** Assigned task **
Give the number of lines in the listing below that include the word "blue", with nothing more.

** Provided records **
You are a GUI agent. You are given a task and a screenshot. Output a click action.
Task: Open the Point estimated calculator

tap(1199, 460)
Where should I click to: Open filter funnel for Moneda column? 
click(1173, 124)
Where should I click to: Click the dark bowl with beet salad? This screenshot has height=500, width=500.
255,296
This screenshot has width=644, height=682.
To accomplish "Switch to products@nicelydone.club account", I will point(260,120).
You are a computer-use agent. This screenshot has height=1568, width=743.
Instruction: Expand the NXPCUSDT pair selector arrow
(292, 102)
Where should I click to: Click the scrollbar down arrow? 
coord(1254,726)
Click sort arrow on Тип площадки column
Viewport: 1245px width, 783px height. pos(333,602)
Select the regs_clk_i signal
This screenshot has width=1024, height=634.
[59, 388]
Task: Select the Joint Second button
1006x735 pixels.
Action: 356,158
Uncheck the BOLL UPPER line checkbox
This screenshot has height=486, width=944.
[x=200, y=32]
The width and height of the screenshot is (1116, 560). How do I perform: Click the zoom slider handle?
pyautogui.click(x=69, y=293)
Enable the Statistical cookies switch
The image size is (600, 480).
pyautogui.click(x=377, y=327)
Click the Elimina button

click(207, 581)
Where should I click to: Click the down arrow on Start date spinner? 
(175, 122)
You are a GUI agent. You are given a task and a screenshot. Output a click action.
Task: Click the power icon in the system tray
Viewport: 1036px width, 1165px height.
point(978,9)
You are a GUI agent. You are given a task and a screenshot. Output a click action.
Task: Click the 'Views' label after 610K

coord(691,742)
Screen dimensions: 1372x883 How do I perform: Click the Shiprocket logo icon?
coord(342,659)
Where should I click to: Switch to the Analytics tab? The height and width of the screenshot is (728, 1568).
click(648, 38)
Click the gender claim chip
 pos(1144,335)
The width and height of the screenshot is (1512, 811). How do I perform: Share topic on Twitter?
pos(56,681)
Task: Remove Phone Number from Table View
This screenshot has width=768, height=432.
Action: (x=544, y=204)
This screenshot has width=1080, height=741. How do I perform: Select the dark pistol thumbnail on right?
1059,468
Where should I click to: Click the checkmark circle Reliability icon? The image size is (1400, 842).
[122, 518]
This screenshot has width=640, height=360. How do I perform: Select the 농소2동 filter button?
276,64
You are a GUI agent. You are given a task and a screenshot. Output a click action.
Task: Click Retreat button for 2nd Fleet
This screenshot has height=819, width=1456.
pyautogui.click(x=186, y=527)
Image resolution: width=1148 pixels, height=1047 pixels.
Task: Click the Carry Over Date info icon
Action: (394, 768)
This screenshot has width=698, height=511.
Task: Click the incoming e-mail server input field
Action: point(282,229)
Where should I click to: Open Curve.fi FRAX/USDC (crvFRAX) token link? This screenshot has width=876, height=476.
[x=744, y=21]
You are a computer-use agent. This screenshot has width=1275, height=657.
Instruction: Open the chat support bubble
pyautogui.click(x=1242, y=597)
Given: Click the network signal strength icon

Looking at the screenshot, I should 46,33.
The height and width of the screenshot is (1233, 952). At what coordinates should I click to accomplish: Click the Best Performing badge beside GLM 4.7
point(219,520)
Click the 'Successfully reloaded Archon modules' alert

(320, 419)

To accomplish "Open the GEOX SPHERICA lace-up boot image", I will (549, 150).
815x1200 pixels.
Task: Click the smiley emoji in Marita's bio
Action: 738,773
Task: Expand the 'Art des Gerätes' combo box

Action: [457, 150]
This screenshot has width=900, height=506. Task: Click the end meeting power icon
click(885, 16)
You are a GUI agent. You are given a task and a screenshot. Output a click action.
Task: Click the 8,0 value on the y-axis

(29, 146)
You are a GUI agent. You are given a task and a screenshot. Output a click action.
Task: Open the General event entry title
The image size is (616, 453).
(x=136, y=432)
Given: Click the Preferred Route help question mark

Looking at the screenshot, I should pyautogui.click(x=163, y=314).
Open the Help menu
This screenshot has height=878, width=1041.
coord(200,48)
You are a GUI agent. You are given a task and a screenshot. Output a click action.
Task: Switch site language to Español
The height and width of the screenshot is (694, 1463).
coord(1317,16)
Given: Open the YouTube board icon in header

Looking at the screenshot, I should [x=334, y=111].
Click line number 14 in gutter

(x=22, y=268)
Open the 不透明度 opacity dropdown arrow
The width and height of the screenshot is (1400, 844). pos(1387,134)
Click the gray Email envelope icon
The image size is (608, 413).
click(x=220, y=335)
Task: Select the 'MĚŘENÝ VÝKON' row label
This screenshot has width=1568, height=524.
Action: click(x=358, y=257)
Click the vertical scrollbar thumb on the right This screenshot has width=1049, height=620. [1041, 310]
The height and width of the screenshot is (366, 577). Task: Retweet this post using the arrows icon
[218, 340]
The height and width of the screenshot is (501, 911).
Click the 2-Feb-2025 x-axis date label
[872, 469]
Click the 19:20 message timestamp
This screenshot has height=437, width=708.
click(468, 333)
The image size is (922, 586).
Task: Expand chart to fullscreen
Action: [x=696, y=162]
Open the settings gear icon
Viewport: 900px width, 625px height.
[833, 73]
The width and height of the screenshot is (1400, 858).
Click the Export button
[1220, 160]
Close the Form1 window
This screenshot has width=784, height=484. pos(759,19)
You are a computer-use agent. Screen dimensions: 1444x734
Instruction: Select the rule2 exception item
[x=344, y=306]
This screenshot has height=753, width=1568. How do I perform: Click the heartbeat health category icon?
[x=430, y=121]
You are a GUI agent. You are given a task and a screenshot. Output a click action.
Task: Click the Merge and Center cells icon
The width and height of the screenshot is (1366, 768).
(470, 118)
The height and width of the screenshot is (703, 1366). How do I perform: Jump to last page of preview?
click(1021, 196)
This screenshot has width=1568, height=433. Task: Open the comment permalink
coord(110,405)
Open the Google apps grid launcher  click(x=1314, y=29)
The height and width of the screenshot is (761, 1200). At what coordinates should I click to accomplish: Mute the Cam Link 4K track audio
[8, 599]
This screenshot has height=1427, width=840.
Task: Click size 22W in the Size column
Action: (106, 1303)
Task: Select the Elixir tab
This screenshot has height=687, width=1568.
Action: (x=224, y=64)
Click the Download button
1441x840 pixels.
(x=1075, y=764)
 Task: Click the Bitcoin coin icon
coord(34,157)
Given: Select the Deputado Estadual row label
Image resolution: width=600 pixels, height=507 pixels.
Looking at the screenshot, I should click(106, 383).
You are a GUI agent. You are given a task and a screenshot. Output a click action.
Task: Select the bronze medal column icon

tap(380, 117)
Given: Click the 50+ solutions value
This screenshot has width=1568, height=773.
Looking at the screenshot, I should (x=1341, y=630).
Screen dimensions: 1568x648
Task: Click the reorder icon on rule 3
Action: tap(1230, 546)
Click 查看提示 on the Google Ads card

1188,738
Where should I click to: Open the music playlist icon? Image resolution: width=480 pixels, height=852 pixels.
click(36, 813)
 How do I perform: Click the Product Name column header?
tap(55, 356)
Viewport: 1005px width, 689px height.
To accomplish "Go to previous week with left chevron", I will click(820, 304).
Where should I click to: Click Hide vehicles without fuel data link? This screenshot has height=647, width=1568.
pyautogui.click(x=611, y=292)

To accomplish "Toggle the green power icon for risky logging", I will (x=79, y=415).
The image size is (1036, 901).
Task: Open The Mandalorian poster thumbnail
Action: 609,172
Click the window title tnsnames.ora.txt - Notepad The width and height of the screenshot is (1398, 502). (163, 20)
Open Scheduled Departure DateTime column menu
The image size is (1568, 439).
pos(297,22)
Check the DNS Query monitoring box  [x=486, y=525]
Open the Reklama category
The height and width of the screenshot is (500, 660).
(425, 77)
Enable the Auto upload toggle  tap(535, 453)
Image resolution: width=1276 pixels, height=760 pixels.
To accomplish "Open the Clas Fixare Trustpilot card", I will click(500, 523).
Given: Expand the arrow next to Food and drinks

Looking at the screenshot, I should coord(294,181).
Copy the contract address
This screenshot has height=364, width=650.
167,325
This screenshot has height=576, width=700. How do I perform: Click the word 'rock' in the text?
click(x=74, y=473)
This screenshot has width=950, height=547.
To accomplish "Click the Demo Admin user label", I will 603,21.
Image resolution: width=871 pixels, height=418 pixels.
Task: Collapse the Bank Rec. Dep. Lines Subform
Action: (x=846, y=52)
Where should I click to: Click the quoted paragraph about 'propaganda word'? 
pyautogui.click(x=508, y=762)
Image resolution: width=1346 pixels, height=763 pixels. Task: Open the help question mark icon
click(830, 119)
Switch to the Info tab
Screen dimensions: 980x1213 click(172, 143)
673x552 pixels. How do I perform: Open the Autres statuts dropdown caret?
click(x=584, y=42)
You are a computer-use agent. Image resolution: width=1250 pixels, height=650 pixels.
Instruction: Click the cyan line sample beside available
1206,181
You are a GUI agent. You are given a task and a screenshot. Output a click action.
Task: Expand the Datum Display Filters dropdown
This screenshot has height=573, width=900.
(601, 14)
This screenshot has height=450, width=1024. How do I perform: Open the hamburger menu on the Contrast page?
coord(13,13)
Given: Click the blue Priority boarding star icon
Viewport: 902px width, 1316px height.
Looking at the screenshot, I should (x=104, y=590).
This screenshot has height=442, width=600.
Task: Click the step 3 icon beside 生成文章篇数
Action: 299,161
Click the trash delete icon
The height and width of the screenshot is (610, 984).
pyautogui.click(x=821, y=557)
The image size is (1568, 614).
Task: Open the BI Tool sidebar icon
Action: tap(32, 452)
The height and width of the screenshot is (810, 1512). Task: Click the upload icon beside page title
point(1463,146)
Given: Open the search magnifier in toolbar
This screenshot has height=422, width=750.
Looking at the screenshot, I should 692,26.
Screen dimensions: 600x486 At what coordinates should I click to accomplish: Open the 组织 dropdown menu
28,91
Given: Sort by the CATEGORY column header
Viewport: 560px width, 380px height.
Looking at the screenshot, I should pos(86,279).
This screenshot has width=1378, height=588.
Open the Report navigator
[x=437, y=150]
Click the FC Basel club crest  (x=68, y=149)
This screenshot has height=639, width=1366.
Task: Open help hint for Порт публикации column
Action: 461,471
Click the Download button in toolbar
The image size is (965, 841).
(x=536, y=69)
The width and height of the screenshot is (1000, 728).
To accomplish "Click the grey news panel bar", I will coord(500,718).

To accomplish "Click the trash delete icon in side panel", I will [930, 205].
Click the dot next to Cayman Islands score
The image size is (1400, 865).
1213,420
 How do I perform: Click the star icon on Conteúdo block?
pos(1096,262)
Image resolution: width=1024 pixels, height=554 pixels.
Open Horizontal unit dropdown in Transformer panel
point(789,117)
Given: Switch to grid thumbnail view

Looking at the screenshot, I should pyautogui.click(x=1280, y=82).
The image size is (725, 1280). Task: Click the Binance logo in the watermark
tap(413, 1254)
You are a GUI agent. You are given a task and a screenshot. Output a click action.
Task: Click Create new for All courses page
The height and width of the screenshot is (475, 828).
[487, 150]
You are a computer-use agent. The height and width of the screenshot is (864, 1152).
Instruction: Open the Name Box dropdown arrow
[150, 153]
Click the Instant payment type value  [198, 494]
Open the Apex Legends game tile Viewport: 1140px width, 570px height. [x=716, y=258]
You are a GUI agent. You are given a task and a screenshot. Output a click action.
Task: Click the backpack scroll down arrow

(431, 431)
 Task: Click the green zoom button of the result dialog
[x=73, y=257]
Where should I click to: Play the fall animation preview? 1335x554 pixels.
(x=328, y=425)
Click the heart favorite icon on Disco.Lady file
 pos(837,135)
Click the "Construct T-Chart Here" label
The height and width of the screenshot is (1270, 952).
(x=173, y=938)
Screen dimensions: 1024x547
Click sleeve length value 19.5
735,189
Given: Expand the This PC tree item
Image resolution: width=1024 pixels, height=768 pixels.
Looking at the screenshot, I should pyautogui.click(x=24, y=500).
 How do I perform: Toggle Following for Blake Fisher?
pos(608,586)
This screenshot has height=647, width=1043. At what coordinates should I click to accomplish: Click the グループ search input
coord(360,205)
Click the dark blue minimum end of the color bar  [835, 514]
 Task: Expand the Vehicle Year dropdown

** Your solution **
2